Il s'arrête et me regarde intensément, ce regard qui fait instantanément bouillir mon sang dans mes veines.
- Et ?
- Ça veut dire : Je t'aime, mon cœur.
- Oh ! Alors Mo chridhe c'est mon cœur ?
- Oui.
Je hoche la tête d'assentiment, mon cœur vibrant d'amour pour cet homme. Je voudrais lui crier que moi aussi je l'aime mais quelque chose me retient.
- Excuse-moi... je... je... je ne sais pas quoi dire Henri.
- Que tu partages mes sentiments peut-être ? Ça serait un bon début ? Enfin si c'est le cas bien sûr et je ne crois pas me tromper en disant que c'est justement le cas.
Je m'approche de lui, émue au possible par ses mots. Je prends son visage en coupe et plonge mon regard dans ses prunelles bleues où j'ai envie de plonger toute entière. Moi aussi je l'aime mais je n'arrête pas de lutter contre ça depuis que je sais... J'ai peur comme jamais j'ai eu peur de ma vie.
- Henri, tu n'imagines pas à quel point je suis heureuse d'entendre ces mots. Je... j'aurais adoré les entendre avant tout ça...
- ...Tout quoi ?
Je le lâche, pour m'adosser à nouveau au canapé, incapable d'affronter son regard en évoquant le sujet.
- Tu sais bien... la lettre, mon secret...
- Emma je me moque de cette lettre, je me moque de ta naissance, je te veux toi et ce que tu es, le reste n'a aucune importance.
Je le regarde en souriant tristement. La fougue qu'il met dans ses propos est rassurante mais moi je sais qu'il ne sait pas tout et que ce tout pourrait changer la donne.
- Tu ne peux pas dire ça, Henri. Qu'est-ce que ta famille va penser de moi quand ils sauront ? Quand ils sauront toute l'histoire. Je ne veux pas que tu défies ton père en te mettant avec moi, je ne veux pas que...
- Tu crois que mes sentiments pour toi sont pour défier mon père Emma ? C'est réellement ce que tu crois ?
- Non... ce n'est pas ce que j'ai voulu dire, je me suis mal exprimée. Je... - baissant la tête - Je sais que tes sentiments sont sincères mais j'ai peur de te décevoir, de ne pas être la personne que tu attends que je sois... de ne pas être la femme que tes parents espèrent pour toi... J'ai peur de m'attacher à toi et de voir mon rêve s'effondrer.

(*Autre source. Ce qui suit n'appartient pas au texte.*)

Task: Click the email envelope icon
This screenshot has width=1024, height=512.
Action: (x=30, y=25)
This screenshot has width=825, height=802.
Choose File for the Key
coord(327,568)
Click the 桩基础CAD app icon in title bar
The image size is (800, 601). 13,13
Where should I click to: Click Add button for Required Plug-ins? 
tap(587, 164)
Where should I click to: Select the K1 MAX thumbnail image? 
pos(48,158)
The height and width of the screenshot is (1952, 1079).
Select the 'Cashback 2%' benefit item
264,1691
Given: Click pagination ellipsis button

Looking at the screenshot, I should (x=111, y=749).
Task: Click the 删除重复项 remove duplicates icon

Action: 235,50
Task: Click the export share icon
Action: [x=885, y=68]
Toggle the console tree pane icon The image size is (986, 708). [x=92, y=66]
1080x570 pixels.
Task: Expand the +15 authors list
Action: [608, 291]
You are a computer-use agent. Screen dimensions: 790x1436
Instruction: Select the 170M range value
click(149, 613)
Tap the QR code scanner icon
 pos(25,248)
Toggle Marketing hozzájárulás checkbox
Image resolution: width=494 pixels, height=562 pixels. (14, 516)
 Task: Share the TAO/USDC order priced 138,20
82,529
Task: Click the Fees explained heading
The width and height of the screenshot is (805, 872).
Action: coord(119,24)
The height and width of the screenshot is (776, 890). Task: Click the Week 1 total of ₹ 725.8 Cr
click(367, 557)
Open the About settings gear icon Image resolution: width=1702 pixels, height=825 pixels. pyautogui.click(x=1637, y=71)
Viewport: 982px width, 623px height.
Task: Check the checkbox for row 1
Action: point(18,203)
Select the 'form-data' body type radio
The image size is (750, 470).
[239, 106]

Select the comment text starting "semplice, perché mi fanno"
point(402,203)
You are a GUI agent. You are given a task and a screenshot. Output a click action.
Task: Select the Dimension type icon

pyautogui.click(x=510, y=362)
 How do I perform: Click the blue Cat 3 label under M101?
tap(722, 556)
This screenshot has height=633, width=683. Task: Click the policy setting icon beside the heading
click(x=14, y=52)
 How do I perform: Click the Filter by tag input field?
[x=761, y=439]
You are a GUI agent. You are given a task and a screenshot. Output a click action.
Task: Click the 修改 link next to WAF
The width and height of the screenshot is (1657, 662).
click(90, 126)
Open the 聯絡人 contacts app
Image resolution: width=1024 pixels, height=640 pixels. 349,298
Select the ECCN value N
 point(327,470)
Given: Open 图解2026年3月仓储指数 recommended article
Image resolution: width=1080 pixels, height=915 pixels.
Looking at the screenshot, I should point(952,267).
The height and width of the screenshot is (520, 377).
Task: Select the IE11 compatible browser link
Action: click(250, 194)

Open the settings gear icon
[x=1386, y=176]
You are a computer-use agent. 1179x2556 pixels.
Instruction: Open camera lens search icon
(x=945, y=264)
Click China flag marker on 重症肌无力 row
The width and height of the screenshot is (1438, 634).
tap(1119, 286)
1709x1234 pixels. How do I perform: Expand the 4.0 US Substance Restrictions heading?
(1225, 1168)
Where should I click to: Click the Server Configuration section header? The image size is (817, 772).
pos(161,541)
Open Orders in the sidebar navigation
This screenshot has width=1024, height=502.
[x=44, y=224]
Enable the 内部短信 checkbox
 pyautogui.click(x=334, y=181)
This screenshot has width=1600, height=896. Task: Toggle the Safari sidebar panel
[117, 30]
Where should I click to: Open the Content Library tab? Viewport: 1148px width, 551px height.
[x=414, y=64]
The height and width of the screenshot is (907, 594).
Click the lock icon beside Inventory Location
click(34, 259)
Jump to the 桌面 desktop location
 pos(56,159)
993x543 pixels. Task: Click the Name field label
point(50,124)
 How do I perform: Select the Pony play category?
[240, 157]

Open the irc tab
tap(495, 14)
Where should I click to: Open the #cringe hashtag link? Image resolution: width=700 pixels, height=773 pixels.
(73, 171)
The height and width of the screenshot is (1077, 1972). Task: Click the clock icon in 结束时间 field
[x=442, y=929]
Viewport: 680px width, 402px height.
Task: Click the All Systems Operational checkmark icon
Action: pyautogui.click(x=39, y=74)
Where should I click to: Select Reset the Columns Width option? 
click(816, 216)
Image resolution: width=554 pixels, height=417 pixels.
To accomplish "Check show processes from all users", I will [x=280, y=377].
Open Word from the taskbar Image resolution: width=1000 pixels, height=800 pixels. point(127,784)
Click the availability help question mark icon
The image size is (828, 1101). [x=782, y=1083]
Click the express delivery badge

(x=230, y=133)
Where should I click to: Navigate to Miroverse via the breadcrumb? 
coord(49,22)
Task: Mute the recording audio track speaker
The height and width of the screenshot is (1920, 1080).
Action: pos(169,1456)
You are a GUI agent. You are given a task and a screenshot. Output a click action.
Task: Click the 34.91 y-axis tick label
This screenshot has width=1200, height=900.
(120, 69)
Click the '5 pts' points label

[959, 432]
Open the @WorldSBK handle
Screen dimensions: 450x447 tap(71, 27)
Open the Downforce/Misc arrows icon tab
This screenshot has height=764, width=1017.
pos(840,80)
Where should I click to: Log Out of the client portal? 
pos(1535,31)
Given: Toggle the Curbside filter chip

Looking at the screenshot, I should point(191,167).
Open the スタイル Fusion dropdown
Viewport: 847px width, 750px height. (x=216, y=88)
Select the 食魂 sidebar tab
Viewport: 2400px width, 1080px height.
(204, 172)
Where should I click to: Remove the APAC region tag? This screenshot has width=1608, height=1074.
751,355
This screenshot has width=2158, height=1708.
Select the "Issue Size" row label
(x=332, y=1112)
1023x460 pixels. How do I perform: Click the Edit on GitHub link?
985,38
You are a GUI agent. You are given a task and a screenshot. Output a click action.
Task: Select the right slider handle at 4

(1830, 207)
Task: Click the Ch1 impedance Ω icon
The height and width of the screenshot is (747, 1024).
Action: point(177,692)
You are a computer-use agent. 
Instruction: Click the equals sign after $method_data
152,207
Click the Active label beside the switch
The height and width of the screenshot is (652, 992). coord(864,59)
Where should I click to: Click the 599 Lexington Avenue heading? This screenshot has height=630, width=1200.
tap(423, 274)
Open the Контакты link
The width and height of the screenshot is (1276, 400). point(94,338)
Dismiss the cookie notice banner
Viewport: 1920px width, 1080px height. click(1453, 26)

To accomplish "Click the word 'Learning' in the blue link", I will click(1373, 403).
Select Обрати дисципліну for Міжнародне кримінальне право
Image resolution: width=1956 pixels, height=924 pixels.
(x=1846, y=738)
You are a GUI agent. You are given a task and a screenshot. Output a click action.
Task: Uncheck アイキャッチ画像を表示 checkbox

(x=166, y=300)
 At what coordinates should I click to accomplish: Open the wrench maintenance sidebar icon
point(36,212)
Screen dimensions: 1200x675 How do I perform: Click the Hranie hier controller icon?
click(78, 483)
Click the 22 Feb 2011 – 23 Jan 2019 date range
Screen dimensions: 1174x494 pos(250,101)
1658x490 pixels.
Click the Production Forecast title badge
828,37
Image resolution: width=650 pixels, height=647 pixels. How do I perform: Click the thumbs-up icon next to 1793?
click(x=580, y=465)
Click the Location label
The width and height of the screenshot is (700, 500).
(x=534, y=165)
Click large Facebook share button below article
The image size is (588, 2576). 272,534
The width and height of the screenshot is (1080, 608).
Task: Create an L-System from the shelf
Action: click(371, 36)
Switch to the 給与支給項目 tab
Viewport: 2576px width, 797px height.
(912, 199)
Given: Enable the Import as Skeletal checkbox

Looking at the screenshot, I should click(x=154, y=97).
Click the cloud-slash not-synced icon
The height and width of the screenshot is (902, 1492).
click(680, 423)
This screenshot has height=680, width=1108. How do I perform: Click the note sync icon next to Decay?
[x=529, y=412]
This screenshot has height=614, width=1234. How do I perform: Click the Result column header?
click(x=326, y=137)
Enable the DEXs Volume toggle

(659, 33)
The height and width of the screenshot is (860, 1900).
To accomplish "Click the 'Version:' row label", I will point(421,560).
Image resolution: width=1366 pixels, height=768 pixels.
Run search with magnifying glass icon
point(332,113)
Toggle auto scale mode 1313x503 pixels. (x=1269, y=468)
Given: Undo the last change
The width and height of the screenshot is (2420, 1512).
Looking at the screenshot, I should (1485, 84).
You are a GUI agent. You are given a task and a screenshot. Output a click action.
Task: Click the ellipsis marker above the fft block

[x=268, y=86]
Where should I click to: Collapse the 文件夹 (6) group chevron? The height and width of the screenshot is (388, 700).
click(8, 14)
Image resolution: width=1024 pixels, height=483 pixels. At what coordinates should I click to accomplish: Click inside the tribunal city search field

- ...Tu es exactement la personne que j'attendais, la personne que j'espérais sans même le savoir et rien de ce que tu pourrais dire maintenant ne pourra y changer quelque chose. Je me moque de qui sont tes parents biologiques. Je ne te reconnais qu'un seul père, qu'une seule mère, Richard et Gayle et si je dois avoir un regret c'est celui de ne pas avoir eu la chance de les connaître et de les remercier d'avoir une fille aussi, vive, drôle, belle, intelligente, qui me rend parfois fou en ne voyant pas - naïve comme elle est - le désir qu'elle provoque chez les hommes. Emma tu es celle, que je ne savais pas que j'attendais !
(*) Fait référence au verset Jeremy 29.11 : « Car les projets que j'ai pour vous, ce sont des projets de paix et non de malheur, afin de vous assurer un avenir plein d'espérance. »
(**) Saran wrap : film plastique alimentaire au Québec.